If you're experiencing intense period pain or suspect that your pain is linked to another underlying condition, like endometriosis or PCOS,  we recommend consulting with a trustworthy healthcare professional. At Hazel, our team of experienced doctors can work closely with you to assess your individual situation, identify the root cause of your pain, and recommend personalised treatment options.

By taking into account the specific factors related to your condition, the severity of your symptoms, and your overall health, your doctor can create a tailored treatment plan that prioritises alleviating your period pain and enhancing your overall quality of life.

What if I experience period pain, but no period?

Lots of women experience pelvic pain and cramping at different stages of their menstrual cycle – but your period isn’t always to blame. What might feel like the pain or cramping you experience when you get your period could actually be attributed to things like cysts, constipation, pregnancy, UTI, IBS or even ovulation if your period is absent.

If you experience chronic pelvic pain that feels like period pain, with or without your period present, and it's impacting your daily life, it might be worth exploring your symptoms with a doctor who specialises in female pain and gynaecological conditions


Medicinal cannabis and period pain

There has been a lot of media attention around the potential benefits of medicinal cannabis for period pain, but how effective is it for period pain and who can try it?

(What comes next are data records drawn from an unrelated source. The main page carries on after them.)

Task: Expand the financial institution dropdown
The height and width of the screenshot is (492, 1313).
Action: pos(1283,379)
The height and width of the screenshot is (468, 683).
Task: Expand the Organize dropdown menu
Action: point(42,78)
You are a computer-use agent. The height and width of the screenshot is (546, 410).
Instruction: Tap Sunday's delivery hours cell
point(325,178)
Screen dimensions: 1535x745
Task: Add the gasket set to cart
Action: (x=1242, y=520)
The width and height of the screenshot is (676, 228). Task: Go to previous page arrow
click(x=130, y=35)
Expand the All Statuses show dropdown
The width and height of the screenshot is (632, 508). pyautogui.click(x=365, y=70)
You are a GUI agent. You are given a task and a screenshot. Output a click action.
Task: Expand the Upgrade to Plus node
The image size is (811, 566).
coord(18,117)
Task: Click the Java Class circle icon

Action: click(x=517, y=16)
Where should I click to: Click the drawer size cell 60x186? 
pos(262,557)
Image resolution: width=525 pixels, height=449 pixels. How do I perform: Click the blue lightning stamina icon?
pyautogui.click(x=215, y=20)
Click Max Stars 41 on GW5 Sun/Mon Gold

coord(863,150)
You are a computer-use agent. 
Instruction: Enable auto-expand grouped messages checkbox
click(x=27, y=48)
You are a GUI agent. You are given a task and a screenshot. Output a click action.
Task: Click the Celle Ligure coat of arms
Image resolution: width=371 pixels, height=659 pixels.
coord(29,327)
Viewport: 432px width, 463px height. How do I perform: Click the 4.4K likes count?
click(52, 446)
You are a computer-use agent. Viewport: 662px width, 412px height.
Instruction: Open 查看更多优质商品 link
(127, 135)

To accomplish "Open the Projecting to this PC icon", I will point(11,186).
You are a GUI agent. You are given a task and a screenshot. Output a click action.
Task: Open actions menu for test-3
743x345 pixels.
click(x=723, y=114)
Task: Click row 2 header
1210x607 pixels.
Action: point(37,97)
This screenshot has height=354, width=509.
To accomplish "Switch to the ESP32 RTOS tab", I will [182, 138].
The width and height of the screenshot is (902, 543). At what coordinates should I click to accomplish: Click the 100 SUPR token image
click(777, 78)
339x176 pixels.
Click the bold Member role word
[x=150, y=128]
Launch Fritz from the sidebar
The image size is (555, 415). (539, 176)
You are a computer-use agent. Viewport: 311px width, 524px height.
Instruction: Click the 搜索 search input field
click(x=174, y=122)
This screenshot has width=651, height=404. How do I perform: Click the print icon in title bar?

We know that for a lot of women with chronic pelvic, including period pain and pain during sex cannabis has been shown to be a safe and effective option. Medical cannabis for period pain can help provide relief with few adverse side effects and  can assist with chronic period pain, as well as other common premenstrual symptoms  including sleep issues, nausea and vomiting, gastrointestinal issues, mood disturbances and more.

For individuals who’ve struggled with side effects that many standard pharmaceutical or period pain medications can bring, cannabis has been shown has the potential to reduce the need for those medications by at least half.

It’s important to note that more research is needed around cannabis and period pain specifically, even though cannabis has been shown to be effective in providing relief to women with endometriosis pain and people with chronic pain in general. If you’re interested in trying a natural therapy, like medicinal cannabis for  period pain, then it’s important to talk to a specialising doctor that can help you weigh the risks and benefits and see if medicinal cannabis could work for you.

To learn more about managing period pain with natural therapies like medicinal cannabis, book a consultation with Hazel.

The Wrap Up 

Period pain is so common, yet it's brushed off as something we have to endure or that suffering through it is the norm. Fortunately, it doesn't have to be that way.

If your period pain consistently interferes with your daily life, making it hard to work, study, socialise, or take care of yourself, that is not OK. The good news? There are doctors out there who can help. Don’t let period pain take over your life. Reach out to a doctor who listens without judgement and has the knowledge to help you understand if there's an underlying issue or explore potential treatments or interventions.

The sad truth is that we still have a long way to go in normalising conversations around period pain. So we’re creating an environment where menstruating individuals feel comfortable sharing their experiences, asking for support, and taking time off work if needed. 

Remember, period pain shouldn't hold you back. Just because it’s common doesn’t mean it’s normal. Period.